Obama tells governors to move away from fossil fuels
Source: Amanda Reilly, E&E reporter • Posted: Tuesday, February 23, 2016
Regardless of the next administration, Obama said that the trend lines would move away from carbon-heavy energy sources. He also cautioned states not to rely on carbon-capture technologies because they are still expensive.

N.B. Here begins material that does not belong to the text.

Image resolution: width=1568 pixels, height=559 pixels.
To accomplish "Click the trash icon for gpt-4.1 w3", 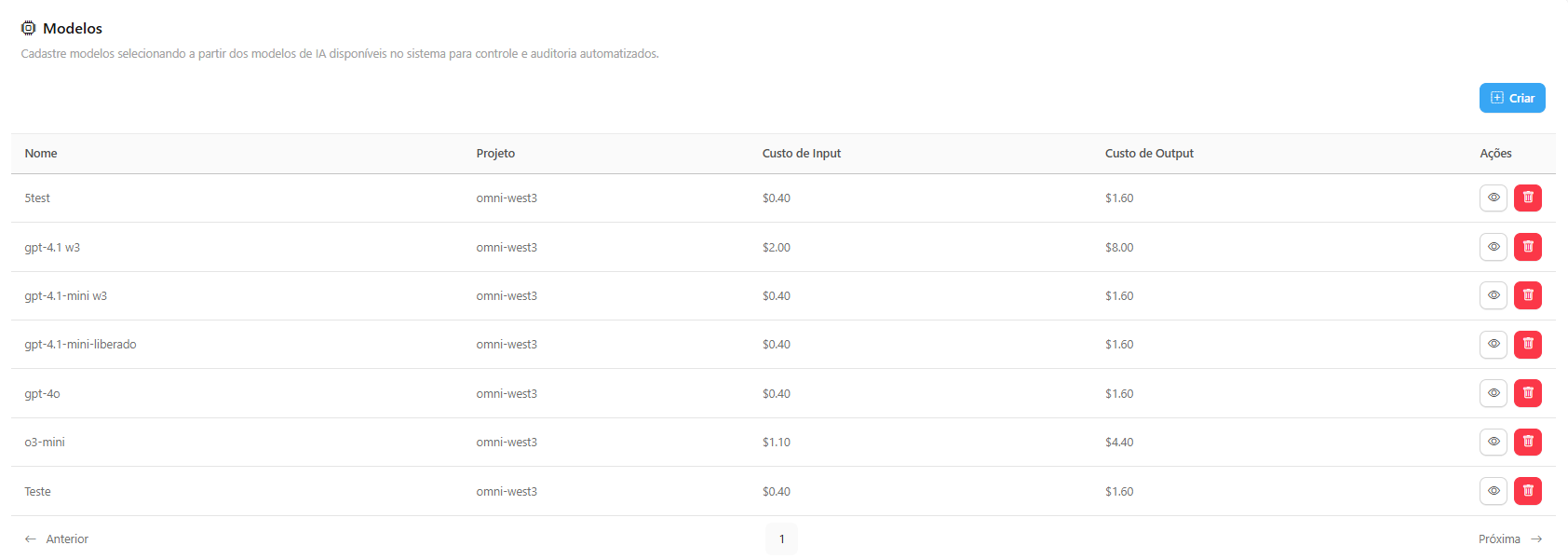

“If those states with extractive industries are not currently preparing for the fact that the energy mix is going to continue to change over time,” Obama said, “you’re probably doing a disservice to your constituencies.”
Obama spoke yesterday at the National Governors Association’s winter meeting, where he also took questions from governors.

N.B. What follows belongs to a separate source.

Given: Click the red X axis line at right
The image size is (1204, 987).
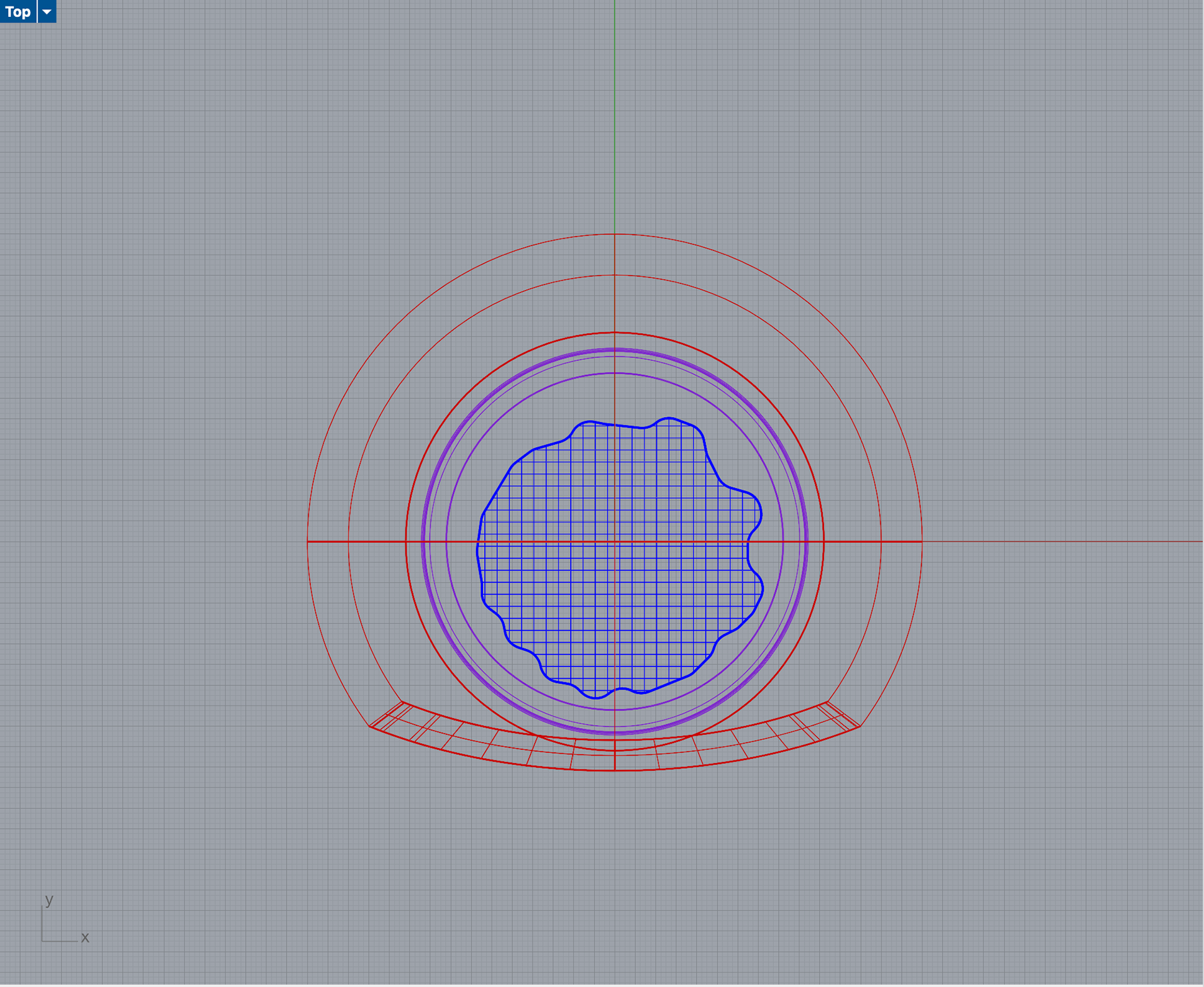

The president’s remarks on energy came in response to a question from Wyoming Gov. Matt Mead (R) on federal funding for research and development.
Obama, who earlier this month proposed to double clean-energy R&D funding over the next five years, acknowledged that the government could do more to fund technologies to make traditional forms of energy cleaner.
“We under-invest as a nation relative to, for example, our expenditures on health care research,” he said. “I’m all for that — we’ve got our cancer moonshot and we’re significantly increasing our investment in medical research — but we should be doing the exact same thing on energy.”
Obama expressed a desire for the United States to develop technologies that would make burning coal in places like India and China, as well as in the United States, cleaner.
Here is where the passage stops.